Resolving the structural features of genomic islands: A machine learning approach

Abstract
Large inserts of horizontally acquired DNA that contain functionally related genes with limited phylogenetic distribution are often referred to as genomic islands (GIs), and structural definitions of these islands, based on common features, have been proposed. Although a large number of mobile elements fall well within the GI definition, there are several concerns about the structural consensus for GIs: The current GI definition was put forward 10 yr ago when only 12 complete bacterial genomes were available, a large number of GIs deviate from that definition, and in silico predictions assuming a full/partial GI structural model bias the sampling of the GI structural space toward “well-structured” GIs.
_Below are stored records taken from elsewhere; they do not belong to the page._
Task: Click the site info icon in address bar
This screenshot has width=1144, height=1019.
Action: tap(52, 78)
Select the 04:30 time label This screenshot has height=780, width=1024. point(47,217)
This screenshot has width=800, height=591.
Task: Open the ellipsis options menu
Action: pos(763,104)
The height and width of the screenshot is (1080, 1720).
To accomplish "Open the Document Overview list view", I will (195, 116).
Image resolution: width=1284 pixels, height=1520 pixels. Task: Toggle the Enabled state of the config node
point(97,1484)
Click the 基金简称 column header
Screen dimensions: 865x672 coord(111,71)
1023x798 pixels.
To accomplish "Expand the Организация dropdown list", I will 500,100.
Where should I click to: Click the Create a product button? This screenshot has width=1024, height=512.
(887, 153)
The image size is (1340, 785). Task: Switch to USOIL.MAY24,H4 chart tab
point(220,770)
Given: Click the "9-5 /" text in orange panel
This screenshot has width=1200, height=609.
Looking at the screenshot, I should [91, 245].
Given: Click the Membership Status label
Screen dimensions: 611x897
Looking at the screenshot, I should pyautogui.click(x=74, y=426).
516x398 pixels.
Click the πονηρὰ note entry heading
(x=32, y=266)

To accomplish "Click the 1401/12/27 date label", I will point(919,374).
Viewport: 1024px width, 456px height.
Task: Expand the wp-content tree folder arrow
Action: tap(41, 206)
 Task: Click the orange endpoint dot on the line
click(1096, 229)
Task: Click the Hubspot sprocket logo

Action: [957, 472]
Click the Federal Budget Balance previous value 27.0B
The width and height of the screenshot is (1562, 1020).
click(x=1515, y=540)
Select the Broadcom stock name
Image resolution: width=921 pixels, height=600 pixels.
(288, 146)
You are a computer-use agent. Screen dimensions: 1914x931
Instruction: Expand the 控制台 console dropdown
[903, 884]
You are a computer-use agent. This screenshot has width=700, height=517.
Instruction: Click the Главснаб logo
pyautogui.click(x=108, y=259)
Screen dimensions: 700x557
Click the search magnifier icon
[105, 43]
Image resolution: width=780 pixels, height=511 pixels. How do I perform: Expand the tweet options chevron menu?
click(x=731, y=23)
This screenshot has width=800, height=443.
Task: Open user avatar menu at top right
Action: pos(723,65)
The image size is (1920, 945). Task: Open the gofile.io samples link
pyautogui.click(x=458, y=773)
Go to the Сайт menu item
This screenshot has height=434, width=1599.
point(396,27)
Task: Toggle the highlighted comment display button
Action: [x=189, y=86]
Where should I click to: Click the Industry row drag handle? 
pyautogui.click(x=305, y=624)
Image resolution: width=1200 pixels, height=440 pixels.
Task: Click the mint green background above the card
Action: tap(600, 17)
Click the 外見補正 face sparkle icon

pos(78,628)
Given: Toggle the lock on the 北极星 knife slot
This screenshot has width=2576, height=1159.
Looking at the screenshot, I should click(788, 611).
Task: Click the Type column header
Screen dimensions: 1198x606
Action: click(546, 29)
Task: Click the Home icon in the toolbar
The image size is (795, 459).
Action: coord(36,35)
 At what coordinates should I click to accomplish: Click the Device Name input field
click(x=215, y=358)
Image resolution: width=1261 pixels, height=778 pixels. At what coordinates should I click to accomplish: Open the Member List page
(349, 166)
In this study, the structural features of genomic regions are sampled by a hypothesis-free, bottom-up search, and these are exploited in a machine learning approach with the aim of explicitly quantifying and modeling the contribution of each feature to the GI structure. Performing a whole-genome-based comparative analysis between 37 strains of three different genera and 12 outgroup genomes, 668 genomic regions were sampled and used to train structural GI models. The data show that, overall, GIs from the three different genera fall into distinct, genus-specific structural families. However, decreasing the taxa resolution, by studying GI structures across different genus boundaries, provides models that converge on a fairly similar GI structure, further suggesting that GIs can be seen as a superfamily of mobile elements, with core and variable structural features, rather than a well-defined family.